I have coded the consultation as 99255 and the Endometrial uterine carcinoma as N80.0. I am unsure if I should code the surgery hysterectomy or the removal of the gallbladder. Because that was done before the consultation. Should I code the possible tachycardia or depression? What other diagnosis or procedures should I code?

 

CASE 11-2D
Oncology Consultation

Dr. Green requests that Dr. White, the oncologist, provide his opinion about the patient’s uterine cancer.

LOCATION: Inpatient, Hospital

PATIENT: Gladys Hardy

ATTENDING PHYSICIAN: Ronald Green, MD

CONSULTANT: Raphael White, MD, Oncology

REASON FOR CONSULTATION: Endometrial uterine carcinoma

HISTORY OF PRESENT ILLNESS: The patient is a 62-year-old white woman who had been seen at the beginning of May by Dr. Martinez for vaginal bleeding. The evaluation included D&C (dilation and curettage). She has had perforation of the uterus. Surgery of total abdominal hysterectomy had been performed for a tumor of the uterus. A porcelain gallbladder had been found and this had been also removed. Postoperatively, she has recovered relatively promptly, started feeding, and has had bowel movements. She required fluid support and because of this she probably has developed tachycardia in the range of 175 with blood pressure dropped from 160 systolic to 120. She had been treated with digoxin and diltiazem and had been transferred to the surgical ICU (intensive care unit) and started on esmolol. Electrolytes also had been replaced. At this point, she gives no specific complaints. She feels somewhat depressed and scared by the whole situation.

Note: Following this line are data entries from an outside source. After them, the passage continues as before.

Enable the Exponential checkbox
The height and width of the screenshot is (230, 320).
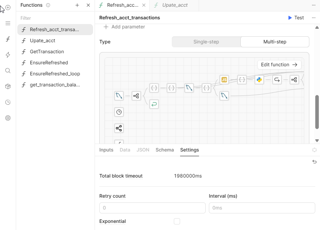(x=177, y=221)
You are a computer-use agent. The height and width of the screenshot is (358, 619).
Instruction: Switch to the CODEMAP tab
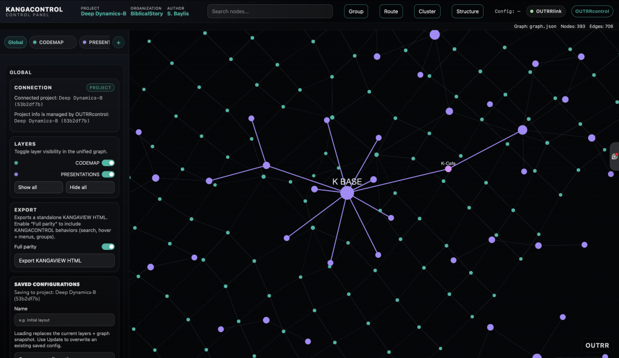coord(51,42)
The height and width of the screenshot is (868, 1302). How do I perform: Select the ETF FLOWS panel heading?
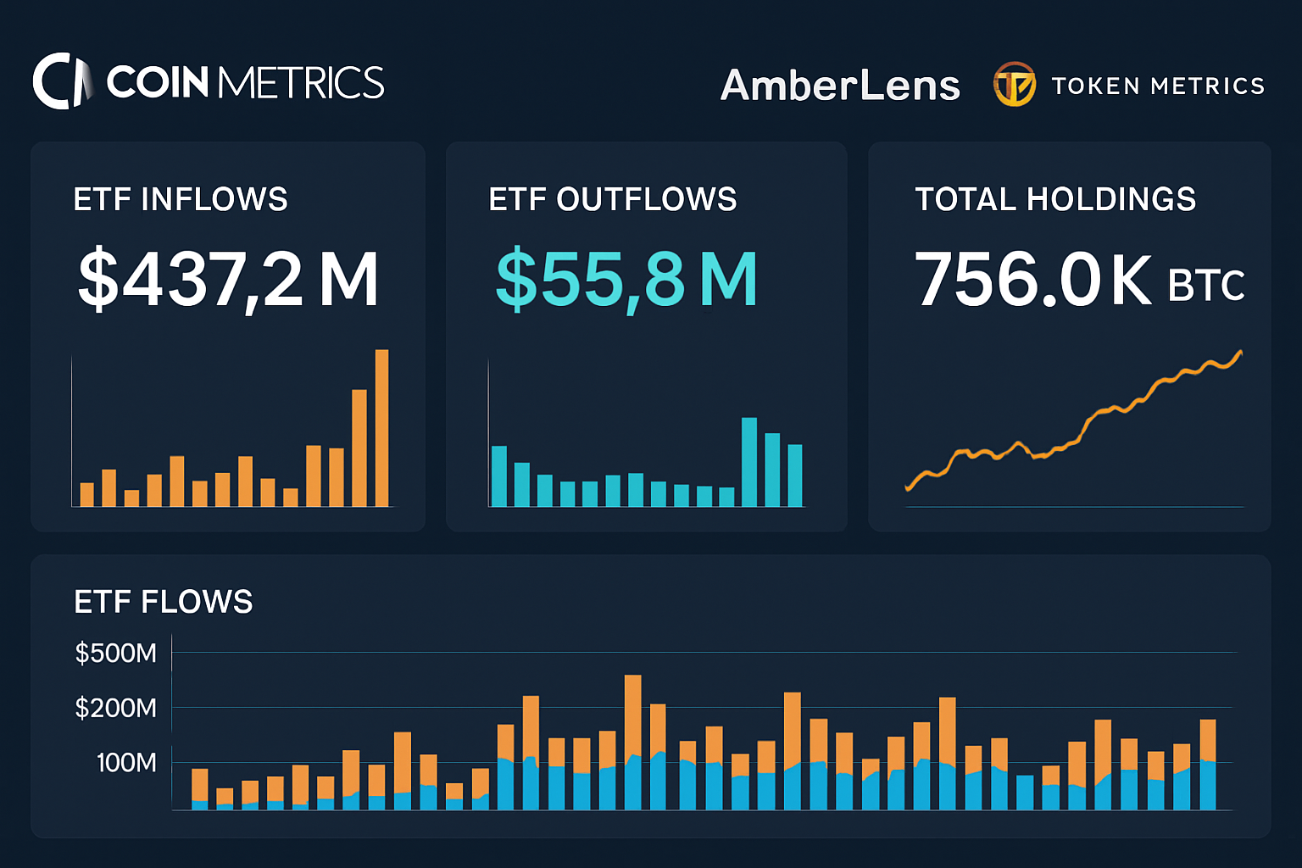164,602

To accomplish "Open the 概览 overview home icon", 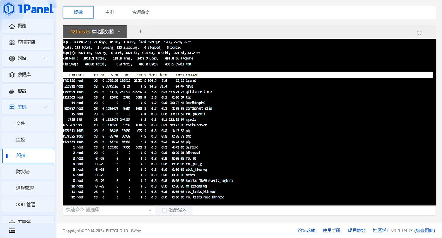I will pos(12,26).
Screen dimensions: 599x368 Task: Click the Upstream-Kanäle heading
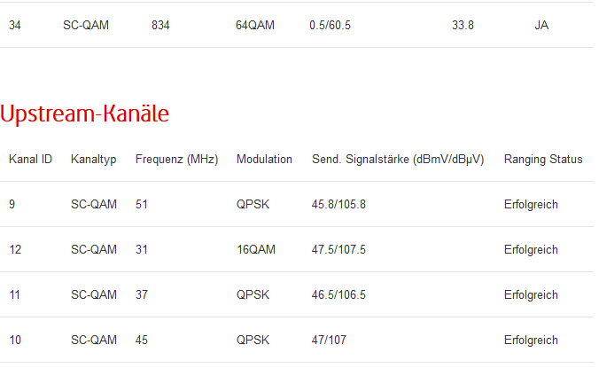pos(85,114)
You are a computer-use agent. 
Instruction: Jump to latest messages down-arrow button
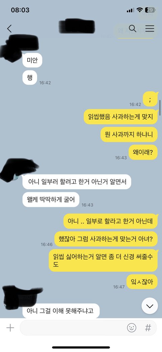pos(150,306)
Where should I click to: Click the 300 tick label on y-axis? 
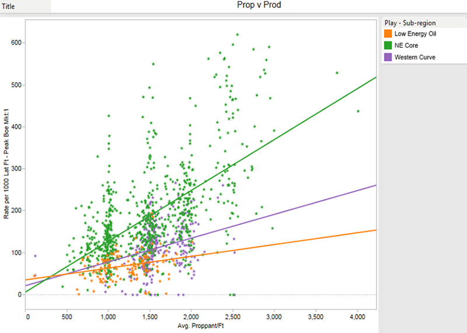[x=16, y=169]
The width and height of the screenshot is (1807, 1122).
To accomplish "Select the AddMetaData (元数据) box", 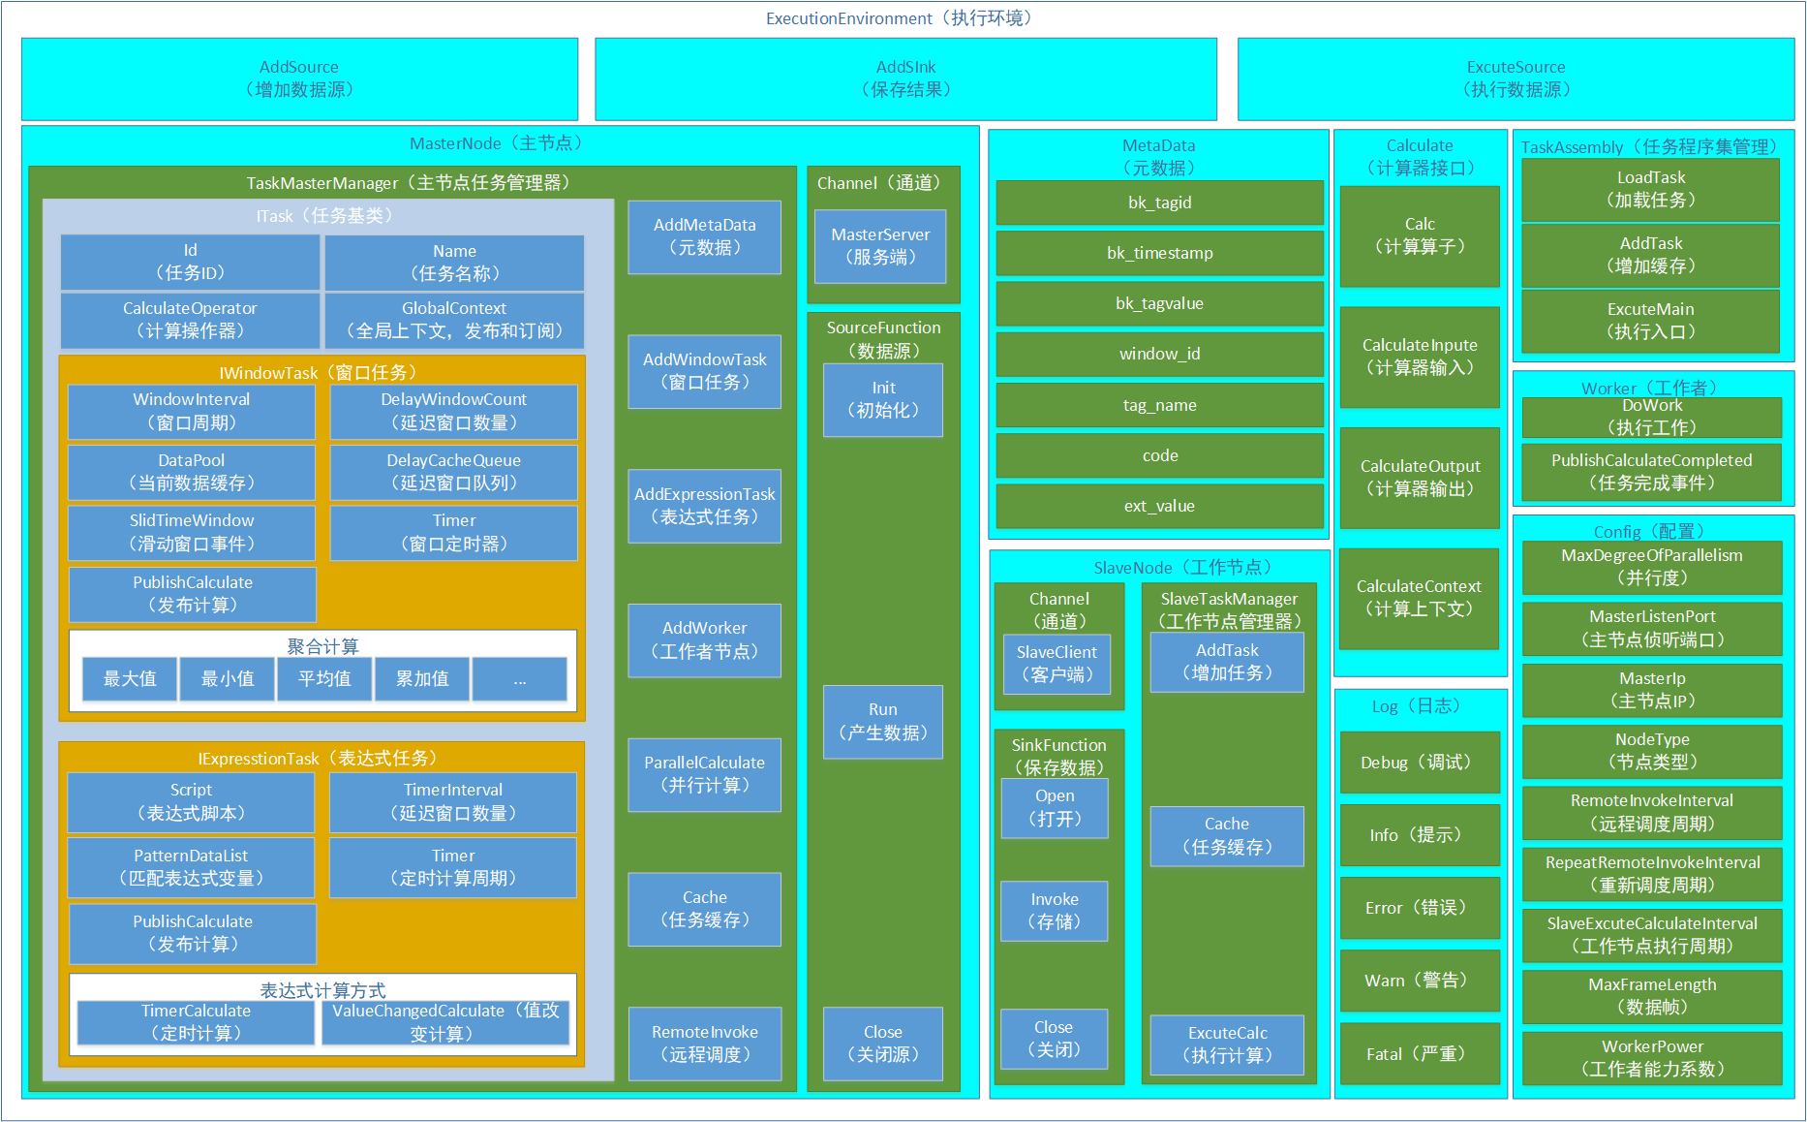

PAST MEDICAL HISTORY: Past medical history has been insignificant. She has had no illnesses, injuries, or surgeries.

Her only medications have been multivitamins and calcium.

SOCIAL HISTORY: She is a retired bookkeeper. Lives together with her husband in Manytown. There is no history of tobacco abuse or alcohol abuse.

She has no known allergies.

FAMILY HISTORY: Notable above for colon cancer and breast cancer. There is also heart disease in the family. No significant history of dyslipidemia, diabetes, osteoporosis, or history of ovarian cancer.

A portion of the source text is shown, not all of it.